(Source extract):
In English, the definitions of random and arbitrary seem to have mushed into meaning pretty much the same thing.
From the standpoint of casual language, you may be correct, though I'm not as sure about it as you seem to be. These concepts can be amazingly slippery when discussed with someone not aware of the formal definitions.

From a formal standpoint, they are very different. "Random" means a value that cannot be predicted by what has come before; it may (and in most cases does) indicate a value that is the outcome of a stochastic process, that is, a process that has a probability distribution among the possible results. Such a process, if repeated a large number of times, will show a limited number of possible outcomes that occur at various probabilities. "Arbitrary," on the other hand, means a value that need not be connected to what has come before, but might or might not be. While this may only appear to be a shade of difference, in formal usage, one would talk about how a function would behave given an arbitrary input value if one were discussing the function pedantically, and how it would behave given a random input value if one were discussing the conclusions that can be derived from that function if it describes the consequences of a random process.

In cryptography and computing, for example, randomness means that each option appears equally, like picking 1000 numbers from 1 to 10 and each of the 10 options come up statistically the same number of times. In computing, pseudo-random number generators use previously generated numbers as input to the next number that's generated.

Arbitrariness means that each number picked does not have any connection with previous numbers. So if I were to pick 1000 numbers from 1 to 10, we couldn't say anything about the distribution of the numbers because they aren't derived from anything.
Having done a fair bit of cryptographic coding, I note that you have confused a test for randomness with randomness itself. Also, your definition of arbitrariness seems a little more like a definition of how to get randomness, not what randomness actually is; if you, for example, hit a paintbrush against your hand in front of a crowd, and ask everyone who did not get paint on them to pick a number from one to ten, the numbers they picked would be both random and arbitrary; the people chosen would be arbitrarily chosen, upon random criteria. (Assuming they did not all jump up and beat the tar out of you. ;) )

(Given task 1):
Lay out the rows, from their first line through the line containing "Scan for the", as a Markdown table with the columns Line and Content, skipping blank lines and leaving out the pictures.

(Data for the task):
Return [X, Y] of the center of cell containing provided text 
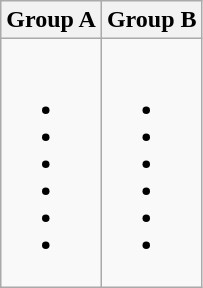
Group A [52, 20]
Group B [152, 20]
Scan for the cell matching the given text and deliver its (X, Y) coordinate at center. 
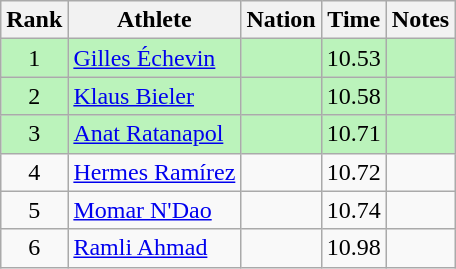
Ramli Ahmad (154, 248)
Athlete (154, 20)
Notes (420, 20)
Nation (281, 20)
3 (34, 134)
6 (34, 248)
1 (34, 58)
5 (34, 210)
2 (34, 96)
10.98 (354, 248)
10.53 (354, 58)
Gilles Échevin (154, 58)
Klaus Bieler (154, 96)
Hermes Ramírez (154, 172)
10.58 (354, 96)
10.74 (354, 210)
Rank (34, 20)
10.72 (354, 172)
Anat Ratanapol (154, 134)
10.71 (354, 134)
Momar N'Dao (154, 210)
4 (34, 172)
Time (354, 20)
Detect which cell encompasses the target text, then output its (x, y) center coordinate. 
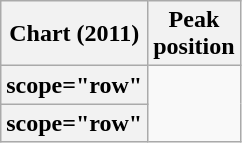
Peakposition (194, 34)
Chart (2011) (74, 34)
Return [x, y] of the center of cell containing provided text 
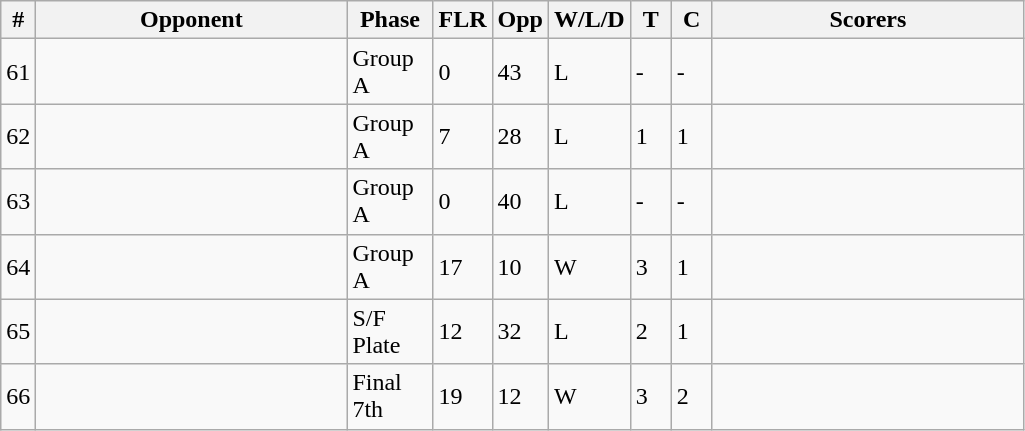
62 [18, 136]
28 [520, 136]
W/L/D [589, 20]
Phase [390, 20]
32 [520, 332]
17 [462, 266]
Opp [520, 20]
66 [18, 396]
C [692, 20]
63 [18, 202]
FLR [462, 20]
19 [462, 396]
Scorers [868, 20]
S/F Plate [390, 332]
65 [18, 332]
# [18, 20]
Final 7th [390, 396]
43 [520, 72]
10 [520, 266]
64 [18, 266]
61 [18, 72]
40 [520, 202]
T [650, 20]
7 [462, 136]
Opponent [192, 20]
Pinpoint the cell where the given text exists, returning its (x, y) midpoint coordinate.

(Given task 2):
Can you reproduce the discussion of random versus arbitrary word for word, in full?

(Exercise response 1):
| Line | Content |
|---|---|
| 1 | Return [X, Y] of the center of cell containing provided text  |
| 2 | Group A [52, 20] |
| 3 | Group B [152, 20] |
| 4 | Scan for the cell matching the given text and deliver its (X, Y) coordinate at center.  |

(Exercise response 2):
In English, the definitions of random and arbitrary seem to have mushed into meaning pretty much the same thing.
From the standpoint of casual language, you may be correct, though I'm not as sure about it as you seem to be. These concepts can be amazingly slippery when discussed with someone not aware of the formal definitions.

From a formal standpoint, they are very different. "Random" means a value that cannot be predicted by what has come before; it may (and in most cases does) indicate a value that is the outcome of a stochastic process, that is, a process that has a probability distribution among the possible results. Such a process, if repeated a large number of times, will show a limited number of possible outcomes that occur at various probabilities. "Arbitrary," on the other hand, means a value that need not be connected to what has come before, but might or might not be. While this may only appear to be a shade of difference, in formal usage, one would talk about how a function would behave given an arbitrary input value if one were discussing the function pedantically, and how it would behave given a random input value if one were discussing the conclusions that can be derived from that function if it describes the consequences of a random process.

In cryptography and computing, for example, randomness means that each option appears equally, like picking 1000 numbers from 1 to 10 and each of the 10 options come up statistically the same number of times. In computing, pseudo-random number generators use previously generated numbers as input to the next number that's generated.

Arbitrariness means that each number picked does not have any connection with previous numbers. So if I were to pick 1000 numbers from 1 to 10, we couldn't say anything about the distribution of the numbers because they aren't derived from anything.
Having done a fair bit of cryptographic coding, I note that you have confused a test for randomness with randomness itself. Also, your definition of arbitrariness seems a little more like a definition of how to get randomness, not what randomness actually is; if you, for example, hit a paintbrush against your hand in front of a crowd, and ask everyone who did not get paint on them to pick a number from one to ten, the numbers they picked would be both random and arbitrary; the people chosen would be arbitrarily chosen, upon random criteria. (Assuming they did not all jump up and beat the tar out of you. ;) )